Date of Visit: April 18, 2019
Type of event: Study tour
Topic: Urban Forestry
Organization: Portland Parks & Recreation
Location: Forest Park, Portland, Oregon
Hosts: Marshall Johnson / Forest Park Natural Resource Ecologist, Becca Shively / Renew Forest Park Program Specialist
International Fellows: Richard Banda (Malawi), Fen-hui Chen (Taiwan), Temitope Dauda (Nigeria), Zhongyuan Ding (China), Ana Kanoppa (Brazil), Will Maiden (United Kingdom), Romain Matile (France), Rodolfo Vieto (Costa Rica)

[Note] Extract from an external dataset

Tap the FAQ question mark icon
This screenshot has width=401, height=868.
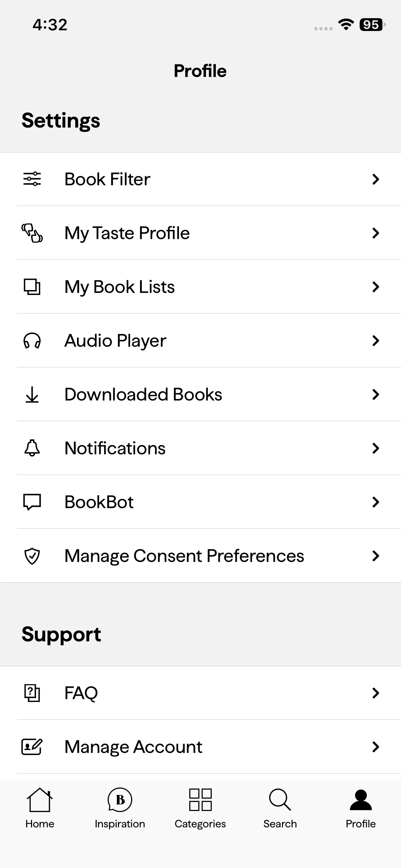[x=32, y=693]
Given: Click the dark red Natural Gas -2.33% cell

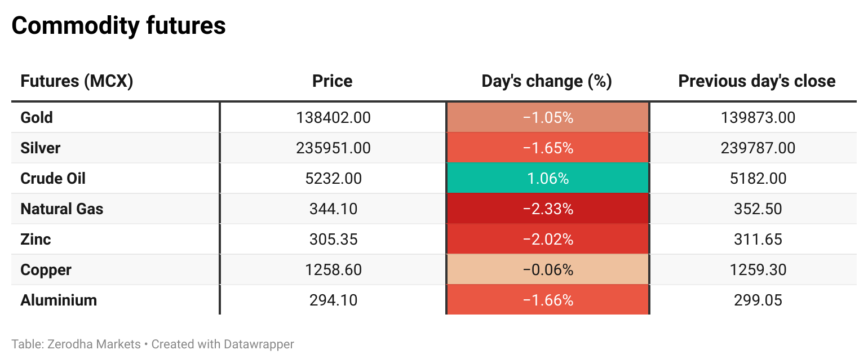Looking at the screenshot, I should coord(548,209).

WFI Staff: Shadia Duery / International Fellowship Program Manager
The International Fellows’ most recent study tour was a visit to Portland’s Forest Park, a 5,100-acre expanse of urban forest on the outskirts of Portland. Forest Park is one of the largest urban forests in the US, so what better place to look at the issues presented in managing urban trees? The site is currently predominantly second-growth Douglas fir and bigleaf maple, as timber production only ceased in 1948 following the park’s creation. The park is funded at a city level but also raises additional capital by bidding for government grants. Managers work in close cooperation with the Forest Park Conservancy Trust, a partnership which allows a greater amount of habitat restoration to take place. The Fellows were met by Marshall Johnson from the Portland Parks & Recreation Department, who led them on an insightful hike to explain the management of the site and show areas where habitat conservation work is occurring. Marshall explained that the site is chiefly managed for ecology, aiming to restore the site to a more natural condition. This is being achieved through the 20-year Renew Forest Park initiative, which aims to restore habitat, rebuild infrastructure, and reconnect local stakeholders through improved access.

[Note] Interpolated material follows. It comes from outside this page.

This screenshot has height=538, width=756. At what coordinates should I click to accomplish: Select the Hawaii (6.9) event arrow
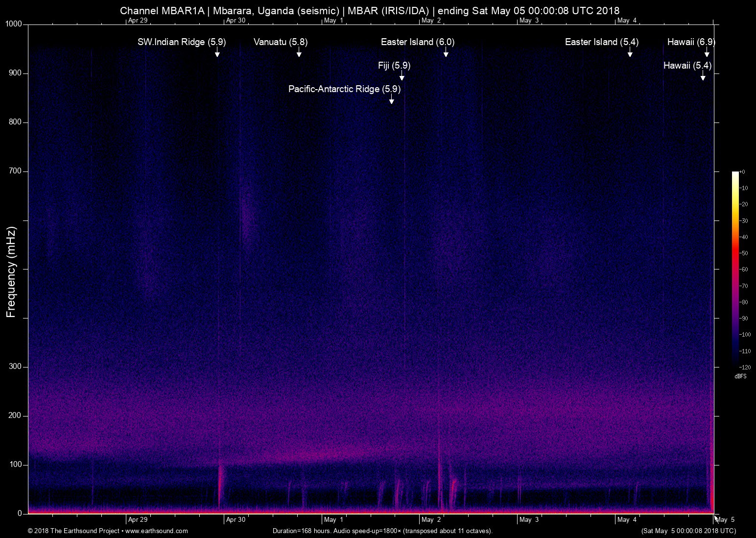pyautogui.click(x=707, y=52)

|Marshall from Portland Parks & Recreation explaining|
site management to the International Fellows
|Much of the habitat restoration work in Forest Park|
is carried out by volunteer groups
Of chief concern is the effort to control the spread of invasive, shade-tolerant species, such as English ivy (Hedera helix) and holly (Ilex aquifolium). These are garden escapees and outcompete the natural vegetation, resulting in lower levels of biodiversity within the urban forest. Herbicide application has been chosen as the most practical form of management, and large areas of treated vegetation were visible within the forest. Portland Parks & Recreation has worked to inform and educate park users by providing interpretation boards and distributing leaflets to local residents.
A key aim in the park’s management is not to exceed carrying capacity of the site. Portland’s population is continuing to grow, meaning park use is predicted to increase. Portland Parks & Recreation are exploring options to increase revenue generation and increase education to prevent damage occurring to the forest ecology. This is no easy task considering the multiple access points and size of Forest Park.
An International Fellow’s Thoughts and Perspectives
|Will Maiden, International Fellow|
from the United Kingdom
The location of Forest Park next to a large urban population reflects much of my work back in my home country, the United Kingdom. It was interesting to hear how a municipal agency works in partnership with conservation agencies to achieve ecological aims. This is an area where I see potential lessons to take back to the UK, where government funding cuts are resulting in cuts to the management of parks and green spaces.
Seeing British native species acting as invasive weeds was interesting. Holly and ivy provide beneficial additions to the British environment. However, when moved into a new habitat, these non-native species outcompete native flora and have a detrimental effect on biodiversity. As my research in the US focuses on the management of pests and disease, it was good to hear that a robust monitoring and eradication of pest species is in place in Forest Park. This has resulted in the successful eradication of a Gypsy Moth outbreak within the forest. The UK would benefit from Oregon’s approach regarding pest monitoring and raising awareness of the issues that pests and disease pose to the forest ecosystem.